▶ [WHAT YOU SHOULD DO] Repeat all of the data exactly. Leave nothing out.

(Data items)
........

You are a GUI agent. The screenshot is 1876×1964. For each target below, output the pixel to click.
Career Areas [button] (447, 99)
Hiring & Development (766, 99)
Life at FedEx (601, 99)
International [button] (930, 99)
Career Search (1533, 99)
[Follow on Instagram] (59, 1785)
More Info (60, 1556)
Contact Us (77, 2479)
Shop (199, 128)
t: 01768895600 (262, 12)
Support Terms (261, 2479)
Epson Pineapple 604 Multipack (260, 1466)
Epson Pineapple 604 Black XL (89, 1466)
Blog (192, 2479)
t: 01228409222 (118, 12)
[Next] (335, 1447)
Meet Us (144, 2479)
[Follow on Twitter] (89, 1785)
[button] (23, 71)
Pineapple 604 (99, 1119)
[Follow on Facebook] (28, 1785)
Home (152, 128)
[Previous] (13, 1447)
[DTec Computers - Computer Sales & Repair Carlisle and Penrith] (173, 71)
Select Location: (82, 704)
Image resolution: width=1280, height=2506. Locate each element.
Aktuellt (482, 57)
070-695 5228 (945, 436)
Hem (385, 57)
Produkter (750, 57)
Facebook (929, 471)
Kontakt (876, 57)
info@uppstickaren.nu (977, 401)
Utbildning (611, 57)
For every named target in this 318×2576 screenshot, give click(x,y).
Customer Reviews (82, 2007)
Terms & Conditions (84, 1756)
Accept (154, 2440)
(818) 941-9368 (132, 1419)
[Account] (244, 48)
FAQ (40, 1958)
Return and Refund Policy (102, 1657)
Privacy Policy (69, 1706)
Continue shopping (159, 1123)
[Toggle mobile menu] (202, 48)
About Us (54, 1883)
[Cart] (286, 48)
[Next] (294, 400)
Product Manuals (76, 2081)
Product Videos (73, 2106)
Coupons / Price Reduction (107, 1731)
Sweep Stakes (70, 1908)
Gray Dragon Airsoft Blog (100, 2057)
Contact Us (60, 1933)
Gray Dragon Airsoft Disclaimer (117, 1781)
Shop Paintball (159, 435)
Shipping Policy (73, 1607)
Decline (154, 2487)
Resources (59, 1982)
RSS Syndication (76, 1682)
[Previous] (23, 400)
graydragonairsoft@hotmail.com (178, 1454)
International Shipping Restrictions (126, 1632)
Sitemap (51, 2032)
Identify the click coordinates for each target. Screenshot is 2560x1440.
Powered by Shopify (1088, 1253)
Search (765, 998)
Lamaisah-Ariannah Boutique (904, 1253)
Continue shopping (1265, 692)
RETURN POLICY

........

▶ [RESULT]
You are a GUI agent. The screenshot is 1876×1964. For each target below, output the pixel to click.
Career Areas [button] (447, 99)
Hiring & Development (766, 99)
Life at FedEx (601, 99)
International [button] (930, 99)
Career Search (1533, 99)
[Follow on Instagram] (59, 1785)
More Info (60, 1556)
Contact Us (77, 2479)
Shop (199, 128)
t: 01768895600 (262, 12)
Support Terms (261, 2479)
Epson Pineapple 604 Multipack (260, 1466)
Epson Pineapple 604 Black XL (89, 1466)
Blog (192, 2479)
t: 01228409222 (118, 12)
[Next] (335, 1447)
Meet Us (144, 2479)
[Follow on Twitter] (89, 1785)
[button] (23, 71)
Pineapple 604 (99, 1119)
[Follow on Facebook] (28, 1785)
Home (152, 128)
[Previous] (13, 1447)
[DTec Computers - Computer Sales & Repair Carlisle and Penrith] (173, 71)
Select Location: (82, 704)
Image resolution: width=1280, height=2506. Locate each element.
Aktuellt (482, 57)
070-695 5228 (945, 436)
Hem (385, 57)
Produkter (750, 57)
Facebook (929, 471)
Kontakt (876, 57)
info@uppstickaren.nu (977, 401)
Utbildning (611, 57)
For every named target in this 318×2576 screenshot, give click(x,y).
Customer Reviews (82, 2007)
Terms & Conditions (84, 1756)
Accept (154, 2440)
(818) 941-9368 (132, 1419)
[Account] (244, 48)
FAQ (40, 1958)
Return and Refund Policy (102, 1657)
Privacy Policy (69, 1706)
Continue shopping (159, 1123)
[Toggle mobile menu] (202, 48)
About Us (54, 1883)
[Cart] (286, 48)
[Next] (294, 400)
Product Manuals (76, 2081)
Product Videos (73, 2106)
Coupons / Price Reduction (107, 1731)
Sweep Stakes (70, 1908)
Gray Dragon Airsoft Blog (100, 2057)
Contact Us (60, 1933)
Gray Dragon Airsoft Disclaimer (117, 1781)
Shop Paintball (159, 435)
Shipping Policy (73, 1607)
Decline (154, 2487)
Resources (59, 1982)
RSS Syndication (76, 1682)
[Previous] (23, 400)
graydragonairsoft@hotmail.com (178, 1454)
International Shipping Restrictions (126, 1632)
Sitemap (51, 2032)
Identify the click coordinates for each target. Screenshot is 2560x1440.
Powered by Shopify (1088, 1253)
Search (765, 998)
Lamaisah-Ariannah Boutique (904, 1253)
Continue shopping (1265, 692)
RETURN POLICY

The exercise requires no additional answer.